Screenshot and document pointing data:
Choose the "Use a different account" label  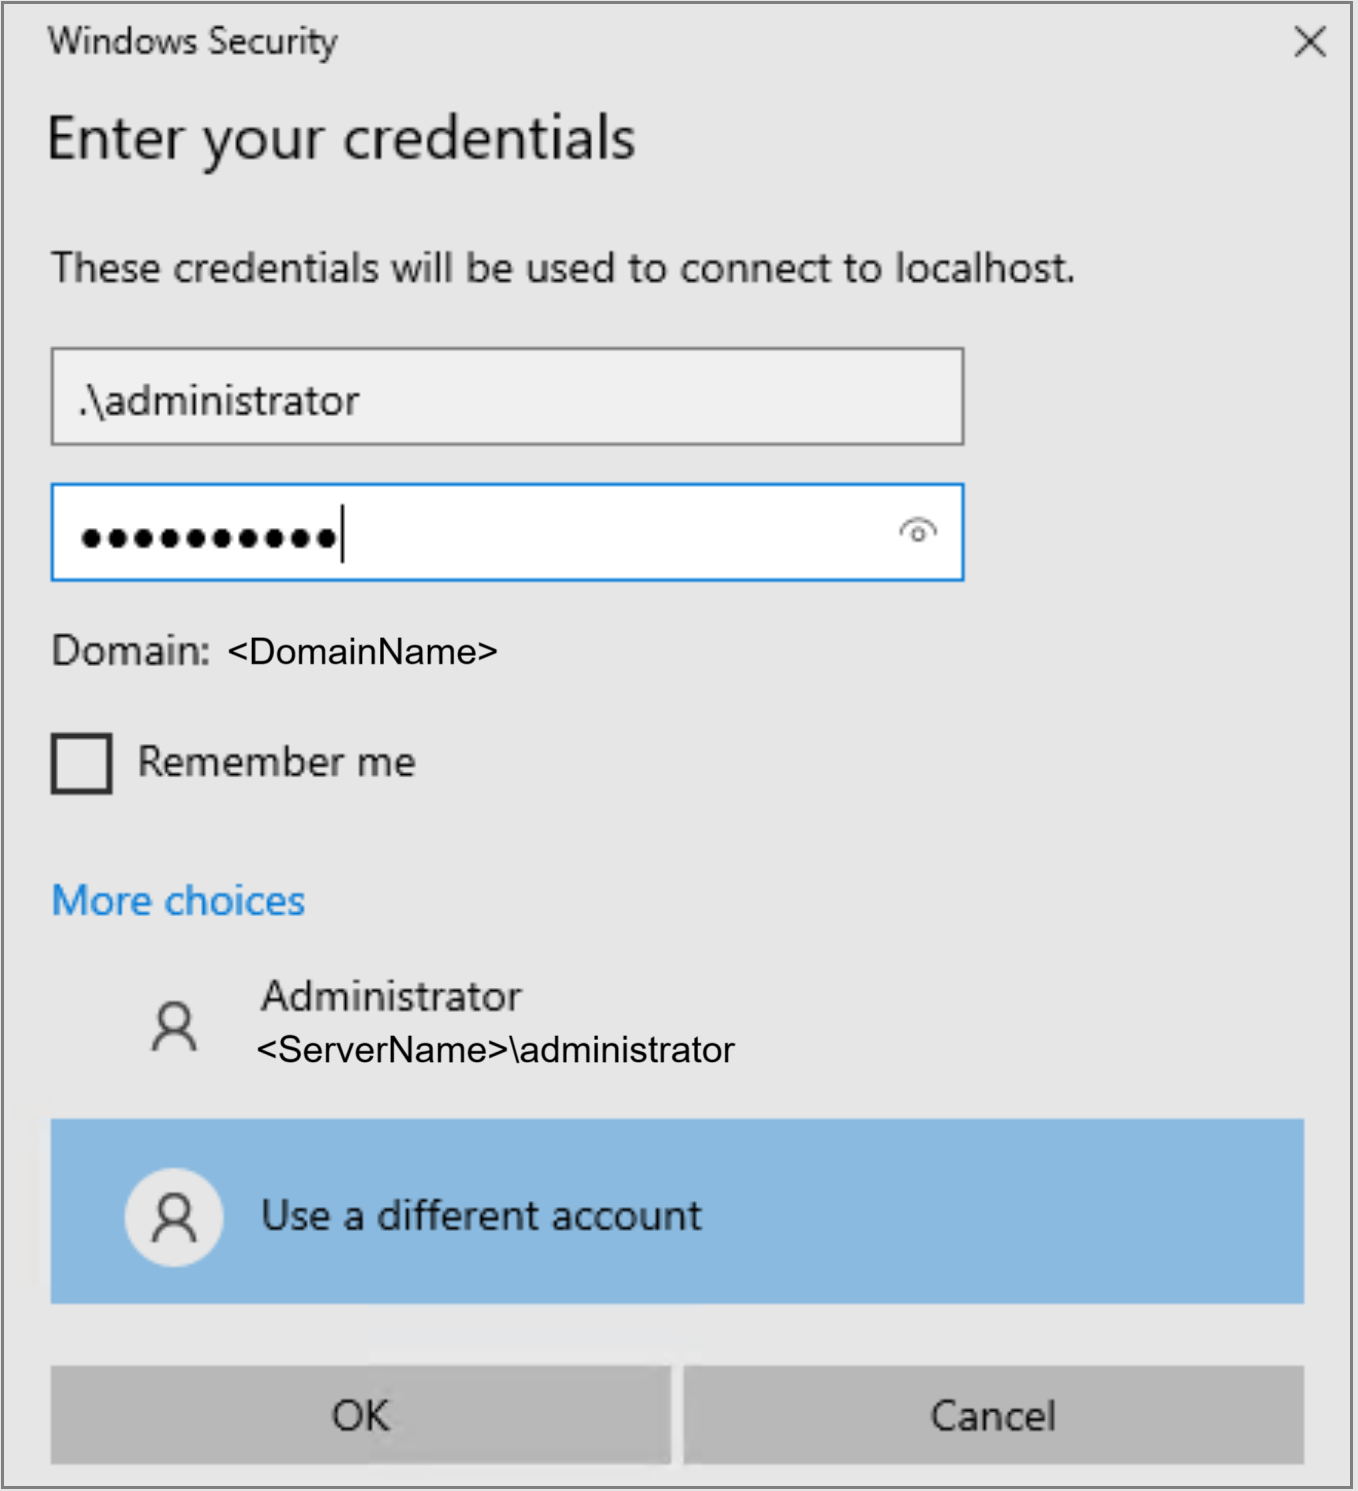tap(481, 1216)
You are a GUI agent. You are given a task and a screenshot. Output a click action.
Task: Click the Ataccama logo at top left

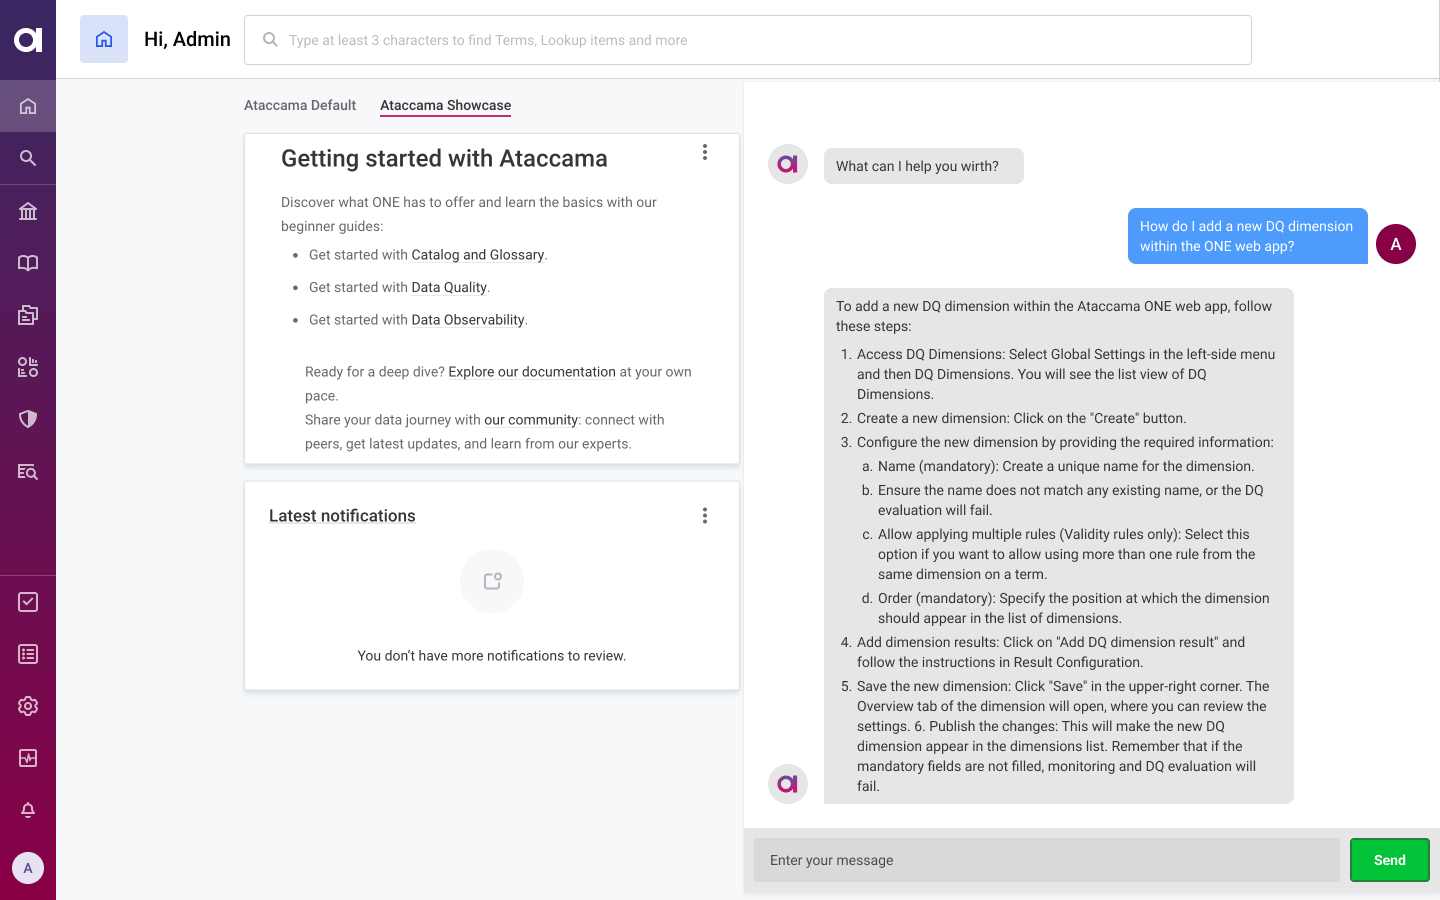(x=28, y=40)
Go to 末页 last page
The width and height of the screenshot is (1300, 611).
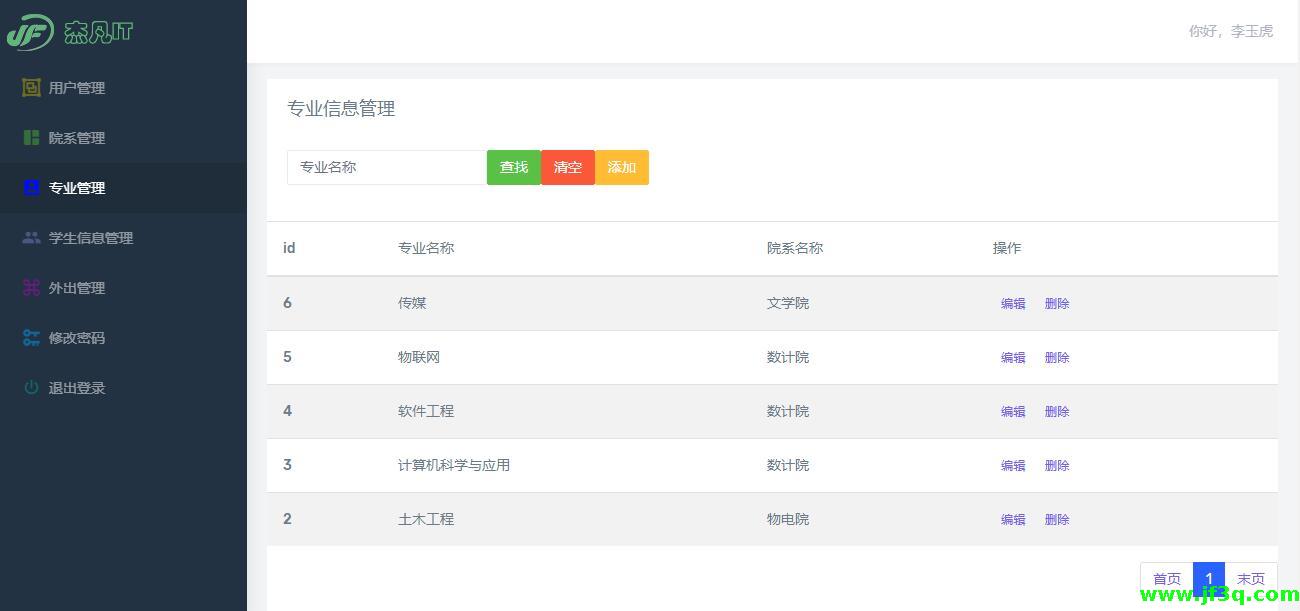(x=1251, y=578)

> _Exercise brief_
In the records, from the line with "Go to 末页 last page" through the end of the records, switch "last page" to "final page" and write those lines out again with nothing else changed. Leave the pictures out of your answer.

> _Solution below_
Go to 末页 final page
The width and height of the screenshot is (1300, 611).
(x=1251, y=578)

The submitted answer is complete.